The calculation of fVPA based on this equation resulted in a misinterpretation in 40% of measurements with around 75% of them overestimating the actual measured fVPA.
Newly published data from a retrospective study that included adults with status epilepticus (SE) demonstrated considerable discordance between calculated and actual measured free concentration of serum valproic acid (fVPA) within this patient population.1
Senior author Raoul Sutter, MD, neurologist, University Hospital Basel, and colleagues aimed to test the accuracy of an equation in adults with SE that calculates fVPA from the total concentration of serum valproic acid (tVPA) and serum albumin. Valproic acid (VPA) has been shown to be as equally effective as levetiracetam or fosphentyoin to treat SE, but supratherapeutic VPA levels have been associated with dose-dependent toxicities.2
Despite a linear association between measured and calculated fVPA (regression coefficient, 1.1; 95% CI, 0.9–1.2; P <.0001), the agreement on effective drug levels did not match in 39.8% of measurements regardless of serum albumin levels, with calculated fVPA overestimating measured fVPA in 30.4% of measurements.
"Because of the potential critical impact of overestimation and the considerable variability of fVPA, we advocate therapeutic drug monitoring in critically ill patients with SE receiving VPA as a second-line ASD to be based on measured free fractions,” Fisch et al concluded.
For VPA measurements with patients with serum albumin levels between 18 g/l and 42 g/l, linear regression models were performed to assess the associated between calculated and measured fVPA and serum albumin levels. If only measurements with corresponding serum albumin within this range were considered, the proportion of agreement between the categories remained essentially unchanged, according to the study authors.

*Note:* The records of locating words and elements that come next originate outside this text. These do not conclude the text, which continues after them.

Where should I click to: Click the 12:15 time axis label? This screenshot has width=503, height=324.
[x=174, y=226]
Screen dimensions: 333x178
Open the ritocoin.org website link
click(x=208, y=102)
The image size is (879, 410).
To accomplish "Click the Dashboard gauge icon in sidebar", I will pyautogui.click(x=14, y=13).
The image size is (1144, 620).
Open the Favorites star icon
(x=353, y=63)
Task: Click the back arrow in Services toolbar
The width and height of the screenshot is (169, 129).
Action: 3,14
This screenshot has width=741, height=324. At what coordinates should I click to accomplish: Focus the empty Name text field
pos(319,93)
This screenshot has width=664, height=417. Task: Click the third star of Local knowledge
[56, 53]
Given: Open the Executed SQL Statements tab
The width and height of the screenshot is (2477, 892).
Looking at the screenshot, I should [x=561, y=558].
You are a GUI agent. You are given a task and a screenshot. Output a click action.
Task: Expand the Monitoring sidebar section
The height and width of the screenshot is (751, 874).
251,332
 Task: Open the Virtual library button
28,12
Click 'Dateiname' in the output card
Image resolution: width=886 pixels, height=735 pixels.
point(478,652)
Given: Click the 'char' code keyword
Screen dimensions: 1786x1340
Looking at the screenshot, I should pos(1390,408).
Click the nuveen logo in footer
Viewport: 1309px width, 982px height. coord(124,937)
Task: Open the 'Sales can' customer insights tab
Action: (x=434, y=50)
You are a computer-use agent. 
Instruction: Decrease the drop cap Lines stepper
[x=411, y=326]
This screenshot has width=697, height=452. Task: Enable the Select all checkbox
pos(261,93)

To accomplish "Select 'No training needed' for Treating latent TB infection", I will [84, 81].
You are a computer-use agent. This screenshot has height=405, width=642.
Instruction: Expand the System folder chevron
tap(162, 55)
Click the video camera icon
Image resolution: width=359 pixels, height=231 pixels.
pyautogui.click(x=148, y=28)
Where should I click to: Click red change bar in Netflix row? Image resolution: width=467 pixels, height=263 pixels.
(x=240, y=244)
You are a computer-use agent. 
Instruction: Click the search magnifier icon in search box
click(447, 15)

Of 676 patients with SE, 106 had measurements of serum albumin, tVPA, and fVPA available. Patients were further stratified by the clinical characteristics of SE (FIGURE). Two patients without parallel measurements were removed, resulting in 104 patients with a total of 506 concurrent measurements of serum albumin tVPA, and fVPA.
When categorizing the fVPA measurements into subtherapeutic (<5 mg/l), therapeutic (5–10 mg/l), and subtherapeutic (>10 mg/l) levels, 305 (60.3%) of 506 measurements showed an agreement between calculated and measured fVPA, while calculated underestimated measured fVPA in 44 (8.7%) cases, and the aforementioned overestimated in 157 (31%) cases, respectively.
Agreements were defined as the proportion of measured and calculated fVPA falling within the same category.
The median tVPA was 43.5 mg/l (interquartile range [IQR], 27.4–63.6), with a median measured fVPA of 9.1 mg/l (IQR, 4.5–14.7) and calculated fVPA of 10.1 mg/l (IQR, 7.0–13.0), respectively. Furthermore, the median deviation of calculated from measured fVPA was –0.8 mg/l (IQR, –3.2 to 2.5) with 336 measurements >1 mg/l.
In 12 patients, 21 measurements of fVPA were less than 3 mg/l despite tVPA of more than 20 mg/l, most likely due to preanalytical errors, Fisch and colleagues noted.
The researchers found a significant association between measured fVPA and tVPA (regression coefficient, 1.7; 95% CI, 1.5–1.9; P <.0001), with less fitting with increasing fVPA serum concentrations.
Patients with (regression coefficient, 1.69; 95% CI, 1.48–1.90; P >.0001) or without (regression coefficient, 2.10; 95% CI, 1.87–2.33; P >.0001) renal- or liver-insufficiency saw similar results in terms of the association between measured fVPA and tVPA. However, the difference between calculated and measured fVPA significantly increased with higher albumin levels (regression coefficient, 0.3; 95% CI, 0.2–0.4; P <.0001) in patients with and without liver- or renal-insufficiency, and likewise with higher tVPA.